Neither must the Christian youth forget that he has a very important place to fill in the sphere of the church in catechism and society gatherings.  In the not too distant future, our societies will again commence.  Are you going to “speak up”?  You are in the measure that you evaluate properly the spiritual things.  These things become important to you in the measure that you study and prepare yourself beforehand.  Not all of us will take part even much, yet we should strive to not let our Bible discussions take place among a few in the society.  You have no trouble whatsoever speaking about natural special events that happen.  You should hear the people spontaneously speak of the slight earthquake we experienced last Saturday evening.  It was no effort at all.  And why?  It was unusual, important.  Do so also with things spiritual.

Don’t forget either, the part you take in singing in the public worship on Sunday and elsewhere.  What a glorious opportunity to speak when we may sing the songs of Zion.  How worthwhile they are!

Thus it should be plain that wherever we are, our calling never is discontinued.  It remains.  Fulfill it, then.

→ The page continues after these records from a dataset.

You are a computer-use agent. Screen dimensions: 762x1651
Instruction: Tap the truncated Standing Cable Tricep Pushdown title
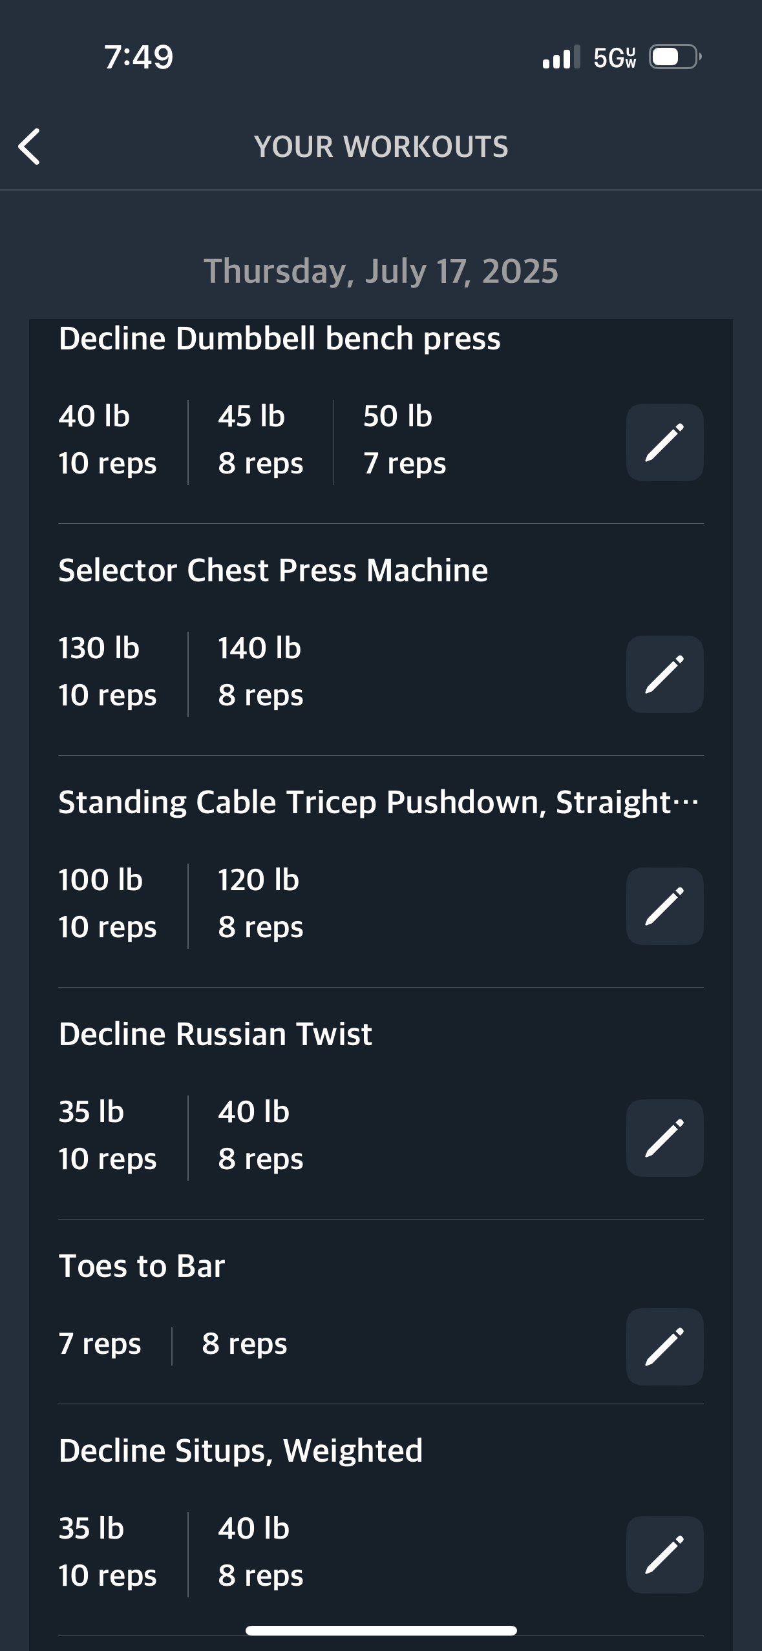coord(379,802)
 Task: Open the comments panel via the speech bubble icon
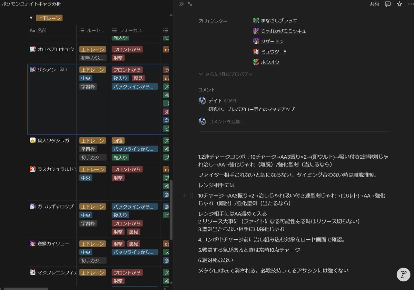point(388,4)
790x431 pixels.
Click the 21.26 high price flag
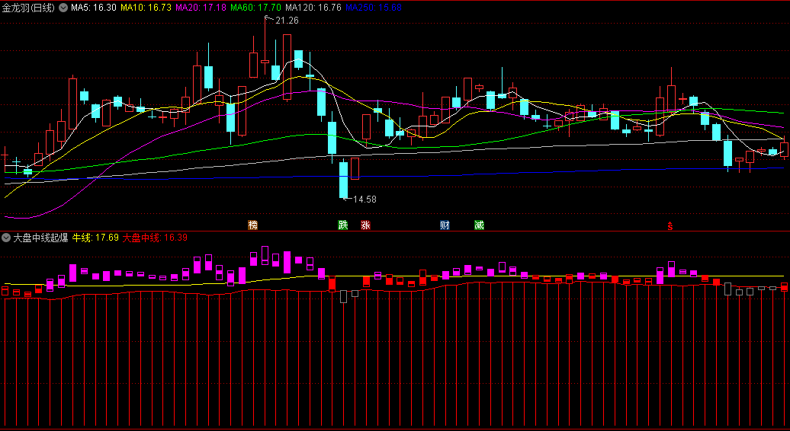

How about speaking up then, as is our calling?  And don’t forget to listen also to worthwhile speech.  This is more often easier said than done.  When the radio conveys foolish and worth-nothing speech and song to us, we have but to turn the dial or the contact switch if we find no better.  This can hardly be done when someone is speaking to you.  Yet, those speaking to us should be able to detect by our interest in their words whether or not their speak-efforts please us.

So, Christian, Protestant Reformed Youth, speak up.  Do so at the Convention, in your societies—wherever you are.  But when you speak, be sure it’s worth listening to.  It will be when it is patterned after the Word of God in Christ.